Si è parlato molto del nuovo piano per l’informazione approvato dal Cda Rai su proposta del nuovo ad Salini, che prevede 9 nuovi super-direttori di area, un direttore generale per l’azienda ( come se non bastasse già l’amministratore delegato), una certa quota di italianità nella messa in onda dei prodotti e un nuovo sito digitale che unifica e azzera i preesistenti delle testate dei telegiornali.

Nonostante le buone intenzioni quella di Salini è una iniziativa inutile, com’è inutile anche l’idea bocciata di una unica newsroom per l’informazione. Inutile, ma rebus sic stantibus anche dannosa. Perché questa velleitaria ipotesi di rinnovamento dell’azienda non fa i conti con la realtà della lottizzazione, convitato di pietra di qualsiasi tavolo riformatore aziendale, sempre incombente aldilà delle cromature dei governi che si succedono.

Anzi, rischia di fare ancora più danni. Il motivo è facilmente intuibile a chiunque, meno forse che all’ad, ed è conseguenza diretta della presa dei partiti sulla Rai e della loro volontà di potenza. Detto più semplicemente: alle spartizioni solite se ne aggiungerebbero altre per ricoprire gli spazi aperti dal nuovo piano partorito dal volenteroso amministratore.

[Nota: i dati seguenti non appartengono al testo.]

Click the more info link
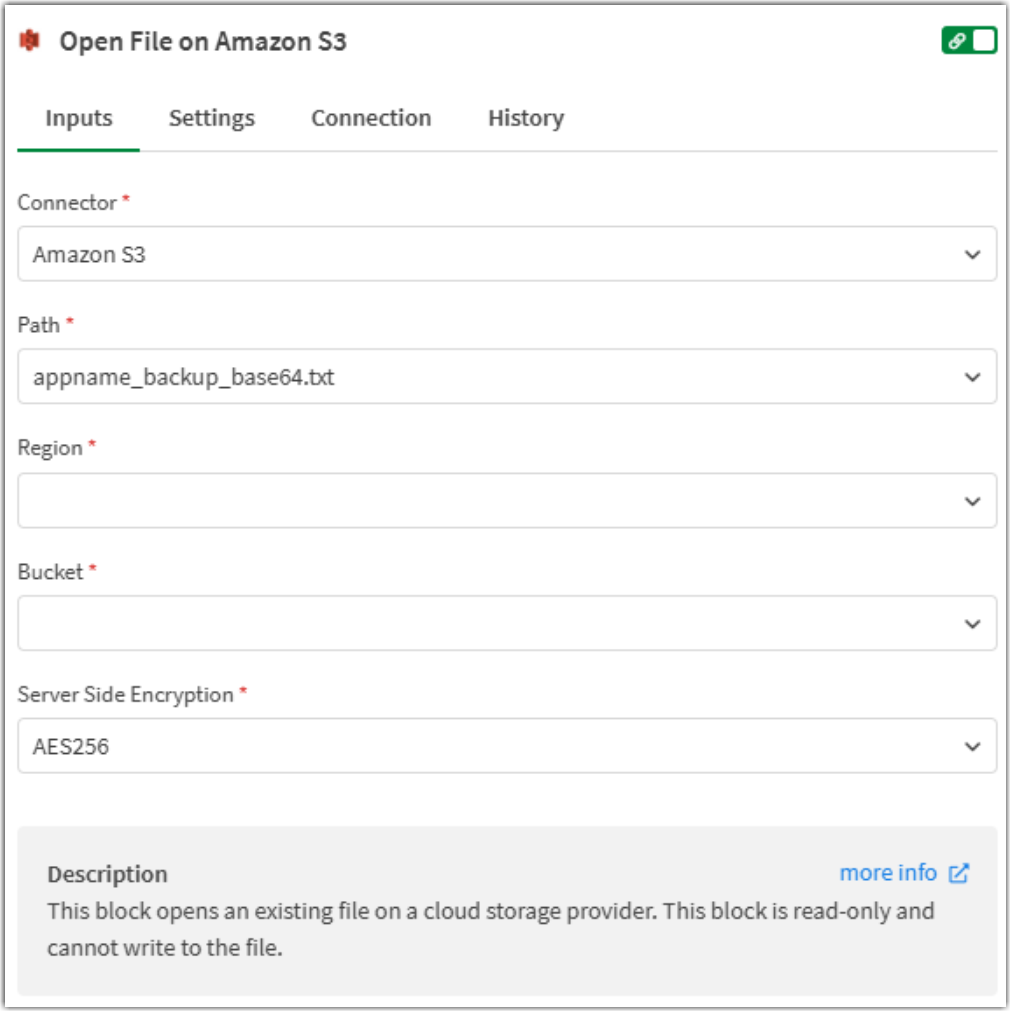Viewport: 1011px width, 1012px height. pyautogui.click(x=888, y=873)
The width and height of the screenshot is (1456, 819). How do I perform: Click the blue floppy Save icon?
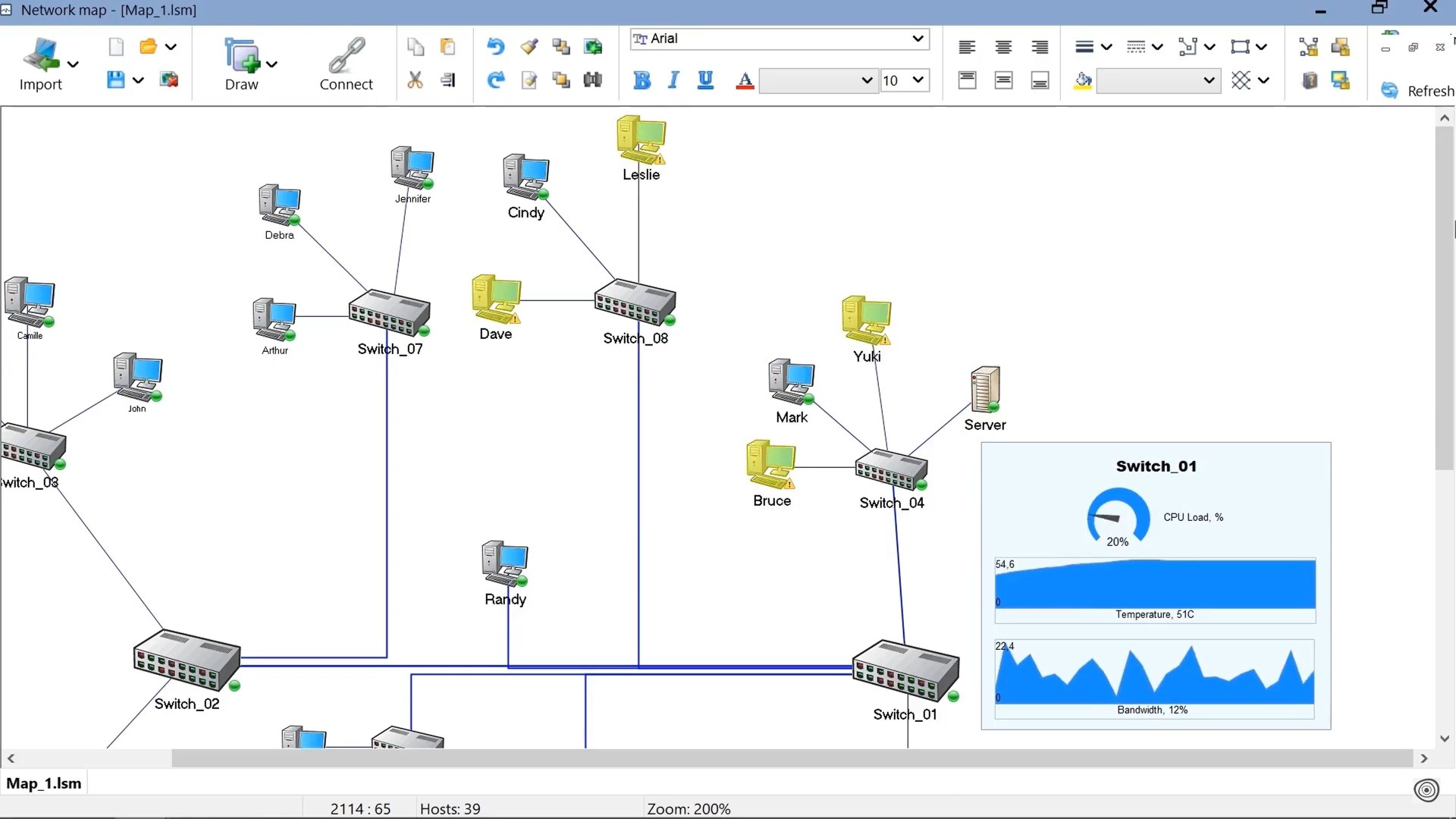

Ora delle due l’una: o Salini è un ingenuo e non capisce, anche dopo la umiliante ‘convocazione’ del capo della Lega, che anche per i superdirettori, il direttore generale (è in arrivo Matassino dalla Fandango) e le altre poltrone dovrà fare i conti con il governo, oppure fingere perché la sua smania di rimodellamento non è che un modo per non fare scena muta dopo essere stato chiamato a dirigere l’azienda pubblica grazie anche alla intercessione di Di Maio. Il quale, però, non fa nulla per aiutarlo, nel senso di adoperarsi ( anche questa una promessa mancata) per una riforma vera dell’ente pubblico e del sistema televisivo più in generale, che liberi dai partiti viale Mazzini e allo stesso tempo renda il sistema più pluralista sottraendolo al duopolio RaiSet.

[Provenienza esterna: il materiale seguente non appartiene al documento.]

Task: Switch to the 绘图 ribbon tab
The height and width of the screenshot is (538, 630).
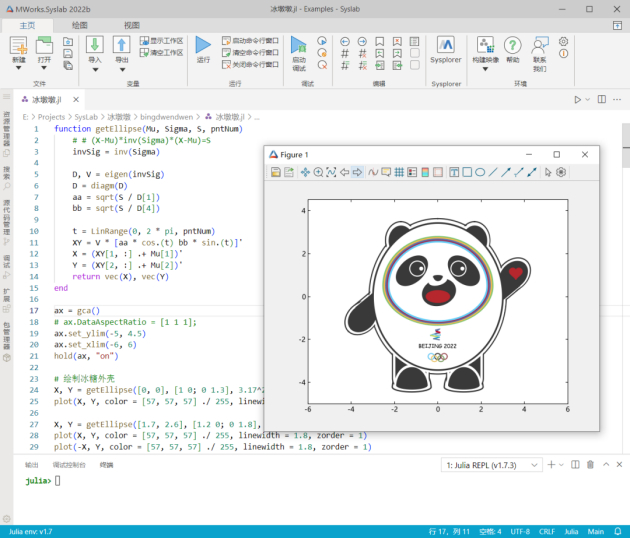Action: tap(80, 24)
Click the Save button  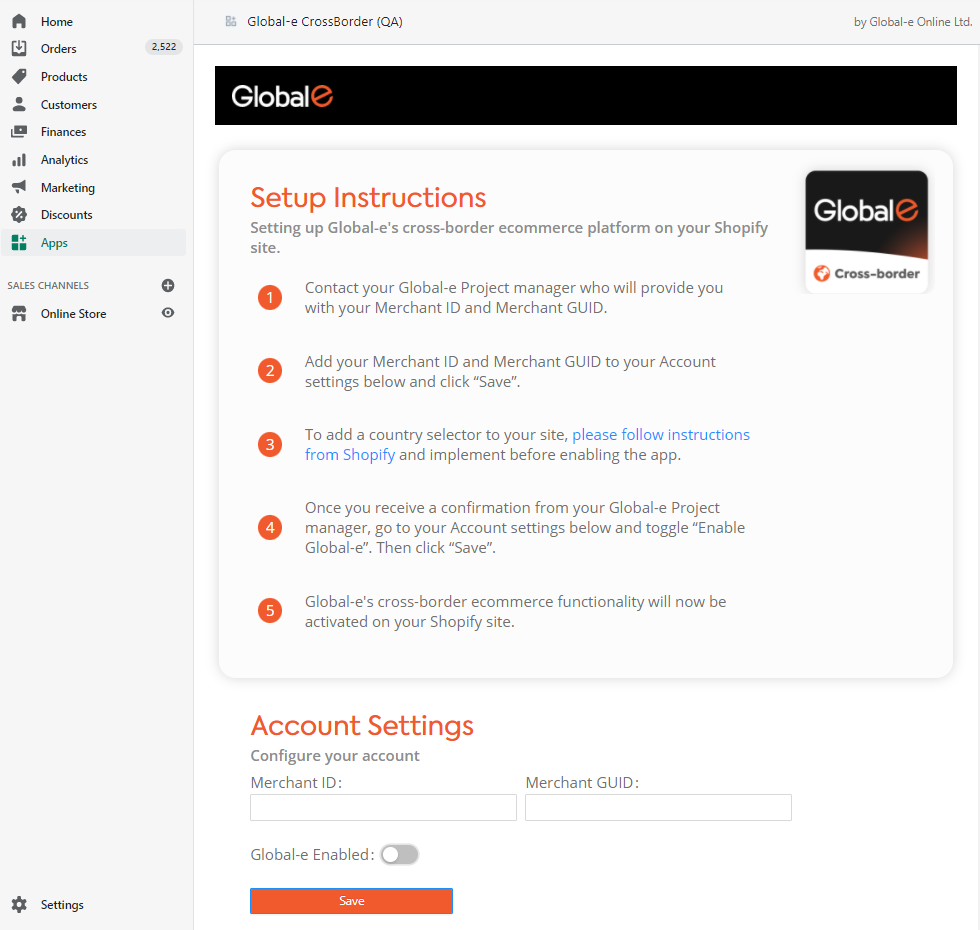(351, 901)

Ancora oggi, a guardare gli ascolti, ci si rende conto come, nonostante il digitale e i suoi presunti miracoli, la Rai e Mediaset, cioè due soli player, con le loro reti generaliste o di nicchia si ritaglino, caso unico nell’ Europa democratica, dal 60 al 70% ed anche oltre dell’audience: i due terzi del sistema.

Che poi questo rimanga il problema vero della nostra televisione ce lo dicono anche le ultime tabelle Agcom del mese di febbraio, balzate, a ragione, agli onori della cronaca per la certificazione della strapotenza mediatica di Salvini.

Ma quelle stesse tabelle ci raccontano anche un’altra storia, quella di un proprietario, Berlusconi, che sulle sue tv spadroneggia da parecchi mesi, secondo una ben collaudata strategia catodica ben assecondata dalle sue reti che solo le fortune oggi avverse non amplificano pericolosamente.

Se Salvini primeggia nei tiggì Rai con oltre il 10% del tempo di parola, che è un’enormità, a Mediaset l’ex Cavaliere va molto oltre con percentuali che gli assicurano una copertura bulgara non solo a Studio aperto, Tg4 o Tgcom 24 (dal 16 al 20%), ma anche al Tg5 dove con 35 minuti parla più dei due pur loquacissimi vicepremier messi insieme.

E il fatto che ciò sia stato fino ad ora ininfluente a risollevarne le sorti, se ci dice che la tv non può tutto, non ci tranquillizza per il domani e future nuove leadership destrorse, né ci esime dal sottolineare come l’anomalia italiana rimanga irrisolta, e drammaticamente sospesa, sulla testa della democrazia del paese.